This work addresses the lack of efficient and accurate unmasking strategies in masked diffusion language models during inference, where existing approaches rely either on heuristic rules or costly reinforcement learning. The authors propose Gt-Margin, a ground-truth-based per-position confidence metric, to derive an optimal unmasking sequence. Leveraging this metric, they train a supervised unmasking planner via learning-to-rank, enabling decoupled optimization without modifying the underlying generative model. Experimental results demonstrate that the proposed method significantly improves generation accuracy on logical reasoning tasks, validating both the effectiveness and generalizability of the unmasking strategy.

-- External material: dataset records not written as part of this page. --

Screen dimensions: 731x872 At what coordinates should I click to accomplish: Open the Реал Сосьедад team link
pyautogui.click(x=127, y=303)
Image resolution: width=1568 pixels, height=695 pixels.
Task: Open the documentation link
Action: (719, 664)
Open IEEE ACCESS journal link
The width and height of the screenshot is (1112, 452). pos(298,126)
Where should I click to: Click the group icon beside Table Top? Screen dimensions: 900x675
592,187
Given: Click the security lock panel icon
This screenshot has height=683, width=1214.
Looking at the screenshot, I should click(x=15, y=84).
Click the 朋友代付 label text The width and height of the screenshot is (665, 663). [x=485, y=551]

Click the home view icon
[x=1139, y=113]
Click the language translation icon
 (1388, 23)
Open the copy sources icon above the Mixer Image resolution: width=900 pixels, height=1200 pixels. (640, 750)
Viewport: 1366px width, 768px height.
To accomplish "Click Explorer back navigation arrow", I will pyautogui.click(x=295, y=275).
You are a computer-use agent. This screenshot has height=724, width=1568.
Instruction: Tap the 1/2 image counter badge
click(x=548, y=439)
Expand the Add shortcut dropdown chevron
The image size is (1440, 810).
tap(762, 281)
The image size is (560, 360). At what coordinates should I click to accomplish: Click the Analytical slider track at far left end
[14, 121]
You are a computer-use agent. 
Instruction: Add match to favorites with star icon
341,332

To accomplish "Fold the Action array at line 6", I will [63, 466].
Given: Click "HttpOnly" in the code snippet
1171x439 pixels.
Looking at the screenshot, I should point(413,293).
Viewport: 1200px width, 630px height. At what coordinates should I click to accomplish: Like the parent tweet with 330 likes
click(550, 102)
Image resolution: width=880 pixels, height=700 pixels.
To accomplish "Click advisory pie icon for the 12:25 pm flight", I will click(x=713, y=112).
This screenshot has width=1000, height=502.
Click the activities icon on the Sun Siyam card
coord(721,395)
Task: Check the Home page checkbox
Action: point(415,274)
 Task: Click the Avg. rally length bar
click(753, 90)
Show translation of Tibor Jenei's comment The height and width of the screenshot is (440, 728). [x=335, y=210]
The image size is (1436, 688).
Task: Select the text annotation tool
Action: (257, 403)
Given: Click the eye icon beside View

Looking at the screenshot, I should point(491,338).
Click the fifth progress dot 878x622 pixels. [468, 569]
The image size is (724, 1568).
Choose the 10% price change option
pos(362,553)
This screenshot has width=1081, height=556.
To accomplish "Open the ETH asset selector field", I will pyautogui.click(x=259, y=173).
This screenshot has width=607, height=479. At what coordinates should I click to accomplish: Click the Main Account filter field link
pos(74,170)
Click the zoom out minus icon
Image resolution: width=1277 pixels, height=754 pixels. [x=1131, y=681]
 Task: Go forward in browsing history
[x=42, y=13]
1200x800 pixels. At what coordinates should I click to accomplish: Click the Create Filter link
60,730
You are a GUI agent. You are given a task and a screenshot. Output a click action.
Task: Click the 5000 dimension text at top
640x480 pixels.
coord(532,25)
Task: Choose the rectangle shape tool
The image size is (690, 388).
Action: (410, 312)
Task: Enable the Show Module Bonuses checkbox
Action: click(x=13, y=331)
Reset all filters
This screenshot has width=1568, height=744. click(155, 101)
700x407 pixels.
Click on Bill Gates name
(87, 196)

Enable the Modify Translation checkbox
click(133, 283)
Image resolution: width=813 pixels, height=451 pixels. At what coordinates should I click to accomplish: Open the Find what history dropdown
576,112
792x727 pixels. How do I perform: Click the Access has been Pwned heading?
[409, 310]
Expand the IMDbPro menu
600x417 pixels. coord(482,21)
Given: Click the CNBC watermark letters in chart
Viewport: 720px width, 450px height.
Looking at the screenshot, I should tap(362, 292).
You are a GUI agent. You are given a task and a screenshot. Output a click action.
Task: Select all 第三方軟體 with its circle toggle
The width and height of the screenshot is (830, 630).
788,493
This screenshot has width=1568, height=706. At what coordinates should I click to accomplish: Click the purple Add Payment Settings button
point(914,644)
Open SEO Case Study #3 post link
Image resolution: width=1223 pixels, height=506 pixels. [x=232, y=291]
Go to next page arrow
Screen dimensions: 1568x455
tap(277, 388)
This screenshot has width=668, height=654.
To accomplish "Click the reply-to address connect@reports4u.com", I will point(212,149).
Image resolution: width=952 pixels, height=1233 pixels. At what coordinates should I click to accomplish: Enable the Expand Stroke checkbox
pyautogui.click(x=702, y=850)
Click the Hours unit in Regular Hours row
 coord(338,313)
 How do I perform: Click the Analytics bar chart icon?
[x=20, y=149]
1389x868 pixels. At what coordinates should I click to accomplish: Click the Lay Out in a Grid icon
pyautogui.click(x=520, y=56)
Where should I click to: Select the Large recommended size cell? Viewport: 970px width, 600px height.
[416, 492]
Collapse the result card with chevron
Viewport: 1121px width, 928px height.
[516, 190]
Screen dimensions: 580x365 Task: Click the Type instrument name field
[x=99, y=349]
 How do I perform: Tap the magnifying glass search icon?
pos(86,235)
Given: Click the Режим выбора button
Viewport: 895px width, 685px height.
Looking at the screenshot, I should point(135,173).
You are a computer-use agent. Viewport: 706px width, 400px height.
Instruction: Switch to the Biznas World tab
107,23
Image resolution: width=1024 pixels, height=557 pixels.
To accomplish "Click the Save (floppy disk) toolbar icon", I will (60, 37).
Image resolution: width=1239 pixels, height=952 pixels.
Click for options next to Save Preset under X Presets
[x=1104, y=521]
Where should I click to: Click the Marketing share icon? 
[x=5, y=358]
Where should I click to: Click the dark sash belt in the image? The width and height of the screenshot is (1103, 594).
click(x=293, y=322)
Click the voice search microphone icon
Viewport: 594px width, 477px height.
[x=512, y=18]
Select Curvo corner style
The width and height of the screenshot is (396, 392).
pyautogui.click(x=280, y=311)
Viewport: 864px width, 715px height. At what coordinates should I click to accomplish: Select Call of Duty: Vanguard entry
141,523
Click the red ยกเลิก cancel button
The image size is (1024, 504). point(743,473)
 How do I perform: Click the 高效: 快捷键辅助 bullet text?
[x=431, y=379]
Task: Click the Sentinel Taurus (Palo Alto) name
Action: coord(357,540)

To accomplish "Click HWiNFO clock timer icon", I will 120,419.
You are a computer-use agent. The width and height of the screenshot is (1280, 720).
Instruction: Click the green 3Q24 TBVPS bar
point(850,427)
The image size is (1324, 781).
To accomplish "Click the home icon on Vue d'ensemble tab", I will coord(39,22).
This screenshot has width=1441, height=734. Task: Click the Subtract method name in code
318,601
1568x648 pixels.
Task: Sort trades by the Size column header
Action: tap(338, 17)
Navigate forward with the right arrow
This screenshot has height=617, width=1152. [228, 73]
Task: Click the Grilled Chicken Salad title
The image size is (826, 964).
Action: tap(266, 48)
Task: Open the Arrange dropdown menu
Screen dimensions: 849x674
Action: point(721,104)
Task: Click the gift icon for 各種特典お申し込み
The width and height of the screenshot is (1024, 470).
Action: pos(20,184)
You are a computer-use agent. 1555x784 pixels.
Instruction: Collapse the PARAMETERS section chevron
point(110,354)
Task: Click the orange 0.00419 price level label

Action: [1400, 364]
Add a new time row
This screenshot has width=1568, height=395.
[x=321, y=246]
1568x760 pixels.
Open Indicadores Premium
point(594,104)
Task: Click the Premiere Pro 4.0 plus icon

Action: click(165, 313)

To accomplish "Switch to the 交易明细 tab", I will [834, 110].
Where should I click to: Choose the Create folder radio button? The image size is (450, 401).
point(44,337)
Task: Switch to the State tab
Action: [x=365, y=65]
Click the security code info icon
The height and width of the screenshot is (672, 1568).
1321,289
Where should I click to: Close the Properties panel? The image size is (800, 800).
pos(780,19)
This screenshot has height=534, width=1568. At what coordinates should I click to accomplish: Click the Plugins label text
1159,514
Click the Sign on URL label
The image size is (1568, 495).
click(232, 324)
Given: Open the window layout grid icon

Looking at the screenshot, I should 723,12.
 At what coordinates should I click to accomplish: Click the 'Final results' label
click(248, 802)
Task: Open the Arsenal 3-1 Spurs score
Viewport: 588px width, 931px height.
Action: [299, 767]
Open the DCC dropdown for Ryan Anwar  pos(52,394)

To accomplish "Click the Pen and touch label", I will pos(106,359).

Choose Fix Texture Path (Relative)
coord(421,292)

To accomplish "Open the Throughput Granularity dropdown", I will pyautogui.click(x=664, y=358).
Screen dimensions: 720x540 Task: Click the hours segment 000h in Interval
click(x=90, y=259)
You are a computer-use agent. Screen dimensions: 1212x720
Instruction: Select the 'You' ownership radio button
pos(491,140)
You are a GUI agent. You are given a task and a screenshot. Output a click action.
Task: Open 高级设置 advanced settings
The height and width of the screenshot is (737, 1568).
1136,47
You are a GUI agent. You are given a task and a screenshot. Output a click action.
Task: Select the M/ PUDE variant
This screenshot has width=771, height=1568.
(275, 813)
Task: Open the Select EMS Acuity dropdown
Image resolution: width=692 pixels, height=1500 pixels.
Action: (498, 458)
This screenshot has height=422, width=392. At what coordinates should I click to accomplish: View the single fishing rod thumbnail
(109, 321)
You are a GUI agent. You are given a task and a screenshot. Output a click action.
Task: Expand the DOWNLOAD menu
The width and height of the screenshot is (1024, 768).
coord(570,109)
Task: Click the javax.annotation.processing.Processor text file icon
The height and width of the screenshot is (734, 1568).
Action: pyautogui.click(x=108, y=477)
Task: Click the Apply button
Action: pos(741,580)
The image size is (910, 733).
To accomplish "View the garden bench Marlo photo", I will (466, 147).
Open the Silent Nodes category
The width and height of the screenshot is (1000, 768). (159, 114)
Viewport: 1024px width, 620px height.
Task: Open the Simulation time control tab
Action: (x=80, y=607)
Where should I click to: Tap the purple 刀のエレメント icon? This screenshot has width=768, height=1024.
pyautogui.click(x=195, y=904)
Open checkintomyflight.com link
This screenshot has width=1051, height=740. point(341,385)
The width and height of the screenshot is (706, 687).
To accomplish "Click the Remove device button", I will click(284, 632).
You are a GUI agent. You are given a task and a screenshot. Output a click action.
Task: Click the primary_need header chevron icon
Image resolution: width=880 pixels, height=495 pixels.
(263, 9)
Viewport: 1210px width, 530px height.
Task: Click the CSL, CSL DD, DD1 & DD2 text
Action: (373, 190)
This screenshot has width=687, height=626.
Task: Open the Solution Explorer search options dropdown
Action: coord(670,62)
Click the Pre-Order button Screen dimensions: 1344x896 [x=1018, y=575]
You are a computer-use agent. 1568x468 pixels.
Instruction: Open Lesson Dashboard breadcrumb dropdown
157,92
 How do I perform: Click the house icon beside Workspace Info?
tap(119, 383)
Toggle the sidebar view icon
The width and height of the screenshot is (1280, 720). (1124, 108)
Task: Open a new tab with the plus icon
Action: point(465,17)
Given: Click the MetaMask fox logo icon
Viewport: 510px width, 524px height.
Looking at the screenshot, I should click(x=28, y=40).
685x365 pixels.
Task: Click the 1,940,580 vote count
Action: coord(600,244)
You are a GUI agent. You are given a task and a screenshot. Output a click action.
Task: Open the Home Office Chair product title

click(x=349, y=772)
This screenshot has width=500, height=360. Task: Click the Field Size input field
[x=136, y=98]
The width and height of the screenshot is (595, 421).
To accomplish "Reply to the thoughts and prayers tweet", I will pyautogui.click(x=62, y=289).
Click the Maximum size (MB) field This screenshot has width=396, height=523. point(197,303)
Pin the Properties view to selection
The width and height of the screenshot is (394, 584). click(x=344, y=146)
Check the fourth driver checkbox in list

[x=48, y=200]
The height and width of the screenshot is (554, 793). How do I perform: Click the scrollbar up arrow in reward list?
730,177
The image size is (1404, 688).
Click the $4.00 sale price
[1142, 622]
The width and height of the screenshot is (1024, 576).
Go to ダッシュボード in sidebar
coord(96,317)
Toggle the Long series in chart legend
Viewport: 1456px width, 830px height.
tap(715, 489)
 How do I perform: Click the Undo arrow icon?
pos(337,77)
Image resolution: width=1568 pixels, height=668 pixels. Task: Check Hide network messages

Masked Diffusion Language Models (MDLMs) generate text by iteratively filling masked tokens, requiring two coupled decisions at each step: which positions to unmask (where-to-unmask) and which tokens to place (what-to-unmask). While standard MDLM training directly optimizes token prediction (what-to-unmask), inference-time unmasking orders (where-to-unmask) are typically determined by heuristic confidence measures or trained through reinforcement learning with costly on-policy rollouts. To address this, we introduce Gt-Margin, a position-wise score derived from ground-truth tokens, defined as the probability margin between the correct token and its strongest alternative. Gt-Margin yields an oracle unmasking order that prioritizes easier positions first under each partially masked state. We demonstrate that leveraging this oracle unmasking order significantly enhances final generation quality, particularly on logical reasoning benchmarks. Building on this insight, we train a supervised unmasking planner via learning-to-rank to imitate the oracle ordering from masked contexts. The resulting planner integrates into standard MDLM sampling to select where-to-unmask, improving reasoning accuracy without modifying the token prediction model.